Cramer Calls Broadcom Undervalued Despite Recent Declines
Briefly

Cramer Calls Broadcom Undervalued Despite Recent Declines
"This is an undervalued stock versus where people thought it was going to be. Broadcom just posted Q1 FY2026 revenue of $19.31 billion, up 29.5% year-over-year, beating estimates. The real story is AI: AI semiconductor revenue hit $8.4 billion, more than doubling year-over-year at 106% growth. That number exceeded even Broadcom's own forecast."
"Our AI revenue growth is accelerating, and we expect AI semiconductor revenue to be $10.7 billion in Q2. Cramer highlighted the scale of what Broadcom is actually shipping: ten gigawatts going to customers including Meta, Anthropic, and OpenAI. These are not speculative future clients. They are live, paying hyperscalers with growing appetites for custom AI accelerators."
"One analyst raised his Broadcom 2027 estimates by 24% following the results, a revision Cramer compared to the kind of upward surprise seen after Nvidia's blowout quarters. Morningstar went further, raising its fair value estimate to $500 and noting that shares currently trade closer to its bear-case valuation despite AI chip sales exceeding expectations. The consensus analyst target sits at $453."

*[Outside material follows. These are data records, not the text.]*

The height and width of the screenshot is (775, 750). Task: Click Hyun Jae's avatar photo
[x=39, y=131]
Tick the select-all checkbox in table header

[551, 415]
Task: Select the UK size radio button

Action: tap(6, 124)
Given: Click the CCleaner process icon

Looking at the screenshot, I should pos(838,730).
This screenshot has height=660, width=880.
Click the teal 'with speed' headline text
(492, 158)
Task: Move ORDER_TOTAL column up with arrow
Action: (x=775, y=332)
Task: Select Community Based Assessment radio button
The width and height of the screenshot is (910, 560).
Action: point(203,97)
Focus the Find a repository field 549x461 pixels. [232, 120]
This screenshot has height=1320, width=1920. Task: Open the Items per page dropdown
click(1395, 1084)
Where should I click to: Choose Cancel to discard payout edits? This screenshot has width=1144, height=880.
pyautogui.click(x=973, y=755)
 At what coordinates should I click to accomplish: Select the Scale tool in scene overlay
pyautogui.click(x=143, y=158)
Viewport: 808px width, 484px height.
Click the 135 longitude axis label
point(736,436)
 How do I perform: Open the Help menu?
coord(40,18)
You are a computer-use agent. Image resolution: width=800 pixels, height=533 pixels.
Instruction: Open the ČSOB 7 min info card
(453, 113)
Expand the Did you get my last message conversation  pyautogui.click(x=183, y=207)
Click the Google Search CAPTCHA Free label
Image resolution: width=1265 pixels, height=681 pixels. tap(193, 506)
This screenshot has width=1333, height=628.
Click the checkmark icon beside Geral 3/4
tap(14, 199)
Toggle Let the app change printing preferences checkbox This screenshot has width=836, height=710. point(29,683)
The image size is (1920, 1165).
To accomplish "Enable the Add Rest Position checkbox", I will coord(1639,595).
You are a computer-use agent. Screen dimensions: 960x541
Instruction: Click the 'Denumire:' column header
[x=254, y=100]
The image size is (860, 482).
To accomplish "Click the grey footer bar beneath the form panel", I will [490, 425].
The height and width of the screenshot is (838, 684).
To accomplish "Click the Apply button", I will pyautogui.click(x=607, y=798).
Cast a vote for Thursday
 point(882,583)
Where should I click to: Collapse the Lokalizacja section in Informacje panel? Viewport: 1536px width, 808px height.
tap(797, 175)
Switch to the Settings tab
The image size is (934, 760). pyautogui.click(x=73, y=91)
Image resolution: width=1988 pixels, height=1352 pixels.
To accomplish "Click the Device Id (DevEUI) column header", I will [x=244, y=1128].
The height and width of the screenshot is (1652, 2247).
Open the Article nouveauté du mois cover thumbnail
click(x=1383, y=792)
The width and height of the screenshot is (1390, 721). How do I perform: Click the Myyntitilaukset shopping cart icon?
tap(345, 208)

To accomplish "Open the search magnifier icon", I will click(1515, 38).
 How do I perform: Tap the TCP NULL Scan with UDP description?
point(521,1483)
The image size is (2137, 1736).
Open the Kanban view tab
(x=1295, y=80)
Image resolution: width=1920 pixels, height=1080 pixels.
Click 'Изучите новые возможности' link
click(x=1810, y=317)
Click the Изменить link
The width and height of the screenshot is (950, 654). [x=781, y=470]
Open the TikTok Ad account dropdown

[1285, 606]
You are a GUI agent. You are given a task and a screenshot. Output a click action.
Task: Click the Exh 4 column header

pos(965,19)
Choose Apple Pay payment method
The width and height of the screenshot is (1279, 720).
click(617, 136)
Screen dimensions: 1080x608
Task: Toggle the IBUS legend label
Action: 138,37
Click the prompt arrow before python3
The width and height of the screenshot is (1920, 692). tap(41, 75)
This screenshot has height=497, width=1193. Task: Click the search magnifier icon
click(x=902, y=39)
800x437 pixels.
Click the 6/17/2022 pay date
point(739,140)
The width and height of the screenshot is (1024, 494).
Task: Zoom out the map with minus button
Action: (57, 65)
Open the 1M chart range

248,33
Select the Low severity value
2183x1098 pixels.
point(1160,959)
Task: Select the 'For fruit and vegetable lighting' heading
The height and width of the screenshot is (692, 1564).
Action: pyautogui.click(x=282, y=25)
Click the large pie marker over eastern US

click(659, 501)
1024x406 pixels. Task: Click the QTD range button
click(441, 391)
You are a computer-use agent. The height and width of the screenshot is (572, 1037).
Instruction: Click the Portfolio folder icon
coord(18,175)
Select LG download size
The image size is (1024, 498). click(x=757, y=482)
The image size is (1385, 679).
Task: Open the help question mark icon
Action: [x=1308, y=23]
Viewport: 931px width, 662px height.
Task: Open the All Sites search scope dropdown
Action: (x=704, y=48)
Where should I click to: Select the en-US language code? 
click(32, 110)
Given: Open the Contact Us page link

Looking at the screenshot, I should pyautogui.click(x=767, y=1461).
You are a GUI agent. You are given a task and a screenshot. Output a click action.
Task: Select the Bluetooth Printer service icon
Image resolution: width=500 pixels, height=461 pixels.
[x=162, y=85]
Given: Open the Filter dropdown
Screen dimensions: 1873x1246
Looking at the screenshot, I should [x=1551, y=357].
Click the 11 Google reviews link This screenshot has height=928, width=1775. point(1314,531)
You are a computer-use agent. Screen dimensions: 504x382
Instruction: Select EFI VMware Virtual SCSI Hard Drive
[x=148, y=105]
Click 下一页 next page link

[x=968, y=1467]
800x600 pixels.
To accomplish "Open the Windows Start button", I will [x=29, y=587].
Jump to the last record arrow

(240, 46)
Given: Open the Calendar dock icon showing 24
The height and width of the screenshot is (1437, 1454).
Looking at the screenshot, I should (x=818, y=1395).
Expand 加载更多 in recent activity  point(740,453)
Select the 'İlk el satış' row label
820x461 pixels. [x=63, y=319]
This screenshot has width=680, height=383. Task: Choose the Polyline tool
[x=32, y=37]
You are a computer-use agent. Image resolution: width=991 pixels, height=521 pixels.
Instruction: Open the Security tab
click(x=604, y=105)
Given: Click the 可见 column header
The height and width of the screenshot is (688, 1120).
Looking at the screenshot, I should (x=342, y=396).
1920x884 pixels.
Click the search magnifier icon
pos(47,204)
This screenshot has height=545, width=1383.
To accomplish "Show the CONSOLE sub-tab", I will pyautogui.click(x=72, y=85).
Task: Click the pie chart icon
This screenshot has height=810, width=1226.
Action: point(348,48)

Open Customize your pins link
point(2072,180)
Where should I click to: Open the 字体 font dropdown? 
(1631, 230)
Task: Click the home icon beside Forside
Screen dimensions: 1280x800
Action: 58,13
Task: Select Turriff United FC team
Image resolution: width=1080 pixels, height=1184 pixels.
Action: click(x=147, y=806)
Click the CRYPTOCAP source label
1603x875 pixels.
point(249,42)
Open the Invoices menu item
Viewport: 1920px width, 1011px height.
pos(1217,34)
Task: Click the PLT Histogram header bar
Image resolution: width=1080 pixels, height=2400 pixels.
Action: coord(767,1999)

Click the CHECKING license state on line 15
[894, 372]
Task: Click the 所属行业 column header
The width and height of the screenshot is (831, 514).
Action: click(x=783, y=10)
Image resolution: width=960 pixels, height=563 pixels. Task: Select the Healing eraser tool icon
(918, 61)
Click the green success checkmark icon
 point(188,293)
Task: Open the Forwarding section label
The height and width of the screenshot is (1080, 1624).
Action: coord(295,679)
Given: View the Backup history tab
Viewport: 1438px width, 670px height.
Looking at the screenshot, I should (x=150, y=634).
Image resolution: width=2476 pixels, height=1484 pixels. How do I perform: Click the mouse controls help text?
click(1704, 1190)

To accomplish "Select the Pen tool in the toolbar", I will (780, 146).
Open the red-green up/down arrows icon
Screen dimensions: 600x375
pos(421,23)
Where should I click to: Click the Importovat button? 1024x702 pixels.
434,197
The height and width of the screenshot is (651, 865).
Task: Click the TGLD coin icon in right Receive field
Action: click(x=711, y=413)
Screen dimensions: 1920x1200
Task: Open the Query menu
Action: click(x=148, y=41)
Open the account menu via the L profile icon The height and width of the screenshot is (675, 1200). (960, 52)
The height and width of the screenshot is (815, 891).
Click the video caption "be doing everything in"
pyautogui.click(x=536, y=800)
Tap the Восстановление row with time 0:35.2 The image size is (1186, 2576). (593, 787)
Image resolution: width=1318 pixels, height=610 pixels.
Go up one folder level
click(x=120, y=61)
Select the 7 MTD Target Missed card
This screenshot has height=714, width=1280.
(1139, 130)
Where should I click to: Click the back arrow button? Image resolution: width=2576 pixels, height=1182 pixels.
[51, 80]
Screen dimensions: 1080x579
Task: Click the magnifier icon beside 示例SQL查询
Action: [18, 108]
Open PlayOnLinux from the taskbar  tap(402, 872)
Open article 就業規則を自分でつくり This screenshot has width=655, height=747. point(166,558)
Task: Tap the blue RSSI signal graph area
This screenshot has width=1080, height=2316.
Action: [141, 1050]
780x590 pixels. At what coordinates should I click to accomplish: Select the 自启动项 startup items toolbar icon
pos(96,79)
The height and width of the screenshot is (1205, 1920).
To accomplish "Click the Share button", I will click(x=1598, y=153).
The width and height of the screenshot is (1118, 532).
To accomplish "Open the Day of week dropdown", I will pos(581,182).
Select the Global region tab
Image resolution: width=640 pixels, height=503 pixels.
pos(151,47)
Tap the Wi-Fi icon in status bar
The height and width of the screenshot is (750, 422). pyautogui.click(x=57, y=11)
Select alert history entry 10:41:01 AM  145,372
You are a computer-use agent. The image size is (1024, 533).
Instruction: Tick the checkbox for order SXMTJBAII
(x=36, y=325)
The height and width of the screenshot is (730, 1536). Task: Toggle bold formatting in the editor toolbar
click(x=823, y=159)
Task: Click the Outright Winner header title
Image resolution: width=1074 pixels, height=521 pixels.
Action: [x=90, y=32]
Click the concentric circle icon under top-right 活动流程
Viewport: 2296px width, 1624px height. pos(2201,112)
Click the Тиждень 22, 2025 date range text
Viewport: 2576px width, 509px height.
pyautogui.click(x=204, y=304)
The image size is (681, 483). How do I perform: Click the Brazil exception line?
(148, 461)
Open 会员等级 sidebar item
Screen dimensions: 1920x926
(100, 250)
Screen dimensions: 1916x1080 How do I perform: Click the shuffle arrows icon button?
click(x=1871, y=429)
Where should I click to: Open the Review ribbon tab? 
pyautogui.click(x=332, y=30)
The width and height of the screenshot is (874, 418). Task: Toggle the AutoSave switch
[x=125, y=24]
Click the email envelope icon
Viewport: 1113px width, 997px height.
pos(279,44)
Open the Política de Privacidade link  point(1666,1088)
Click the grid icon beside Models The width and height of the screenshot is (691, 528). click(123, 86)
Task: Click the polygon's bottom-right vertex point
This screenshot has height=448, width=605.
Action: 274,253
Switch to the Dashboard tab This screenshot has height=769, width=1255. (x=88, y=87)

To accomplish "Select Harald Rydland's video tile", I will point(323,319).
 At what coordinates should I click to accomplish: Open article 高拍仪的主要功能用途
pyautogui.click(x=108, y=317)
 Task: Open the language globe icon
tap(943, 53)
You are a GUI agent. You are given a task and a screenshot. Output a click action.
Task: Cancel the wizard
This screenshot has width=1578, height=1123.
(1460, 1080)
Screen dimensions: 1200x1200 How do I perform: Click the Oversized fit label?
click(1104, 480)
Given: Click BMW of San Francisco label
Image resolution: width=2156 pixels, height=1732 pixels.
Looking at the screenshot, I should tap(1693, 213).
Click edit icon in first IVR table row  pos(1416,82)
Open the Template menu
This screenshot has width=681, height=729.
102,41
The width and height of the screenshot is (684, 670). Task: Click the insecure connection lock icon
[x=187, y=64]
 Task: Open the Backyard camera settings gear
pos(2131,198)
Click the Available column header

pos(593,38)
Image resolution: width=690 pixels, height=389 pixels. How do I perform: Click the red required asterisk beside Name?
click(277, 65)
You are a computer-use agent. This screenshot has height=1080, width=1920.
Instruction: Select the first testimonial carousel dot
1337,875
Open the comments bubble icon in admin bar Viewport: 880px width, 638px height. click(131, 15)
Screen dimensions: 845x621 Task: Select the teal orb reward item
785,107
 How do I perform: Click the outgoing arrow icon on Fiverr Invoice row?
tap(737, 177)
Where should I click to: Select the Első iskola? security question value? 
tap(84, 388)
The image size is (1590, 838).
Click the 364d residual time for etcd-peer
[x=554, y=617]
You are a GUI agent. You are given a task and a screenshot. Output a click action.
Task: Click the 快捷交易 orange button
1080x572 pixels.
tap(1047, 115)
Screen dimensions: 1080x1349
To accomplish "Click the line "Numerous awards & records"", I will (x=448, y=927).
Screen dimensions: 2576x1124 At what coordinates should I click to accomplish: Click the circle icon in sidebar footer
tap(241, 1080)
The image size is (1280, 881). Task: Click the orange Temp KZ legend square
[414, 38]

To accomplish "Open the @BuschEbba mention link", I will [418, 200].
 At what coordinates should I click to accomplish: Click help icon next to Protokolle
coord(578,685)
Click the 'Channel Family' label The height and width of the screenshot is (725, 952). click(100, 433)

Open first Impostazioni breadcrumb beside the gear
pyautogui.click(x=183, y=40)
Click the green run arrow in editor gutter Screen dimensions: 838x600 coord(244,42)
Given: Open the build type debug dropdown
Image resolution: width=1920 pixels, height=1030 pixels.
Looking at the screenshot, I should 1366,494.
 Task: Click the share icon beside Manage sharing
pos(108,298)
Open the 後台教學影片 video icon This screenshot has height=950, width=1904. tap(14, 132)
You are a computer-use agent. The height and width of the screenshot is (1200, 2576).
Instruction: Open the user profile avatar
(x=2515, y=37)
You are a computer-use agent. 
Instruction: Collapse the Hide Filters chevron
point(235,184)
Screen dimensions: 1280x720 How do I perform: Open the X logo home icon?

"Broadcom announced a new $10 billion share repurchase program, but Cramer's more pointed observation was this: the company bought back over $7 billion in shares in the most recent quarter alone. When management repurchases that aggressively, they are signaling they think the stock is cheap."
Broadcom reported Q1 FY2026 revenue of $19.31 billion, up 29.5% year-over-year, with AI semiconductor revenue reaching $8.4 billion and growing 106% annually, surpassing company guidance. CEO Hock Tan projected Q2 AI semiconductor revenue of $10.7 billion. The company is shipping ten gigawatts to major hyperscalers including Meta, Anthropic, and OpenAI. Analysts responded with significant estimate revisions, with one raising 2027 estimates by 24%. Morningstar raised its fair value estimate to $500, while consensus analyst targets sit at $453 versus the current stock price of $331.98. Management repurchased over $7 billion in shares in the recent quarter and announced a new $10 billion buyback program, signaling management confidence in the stock's undervaluation.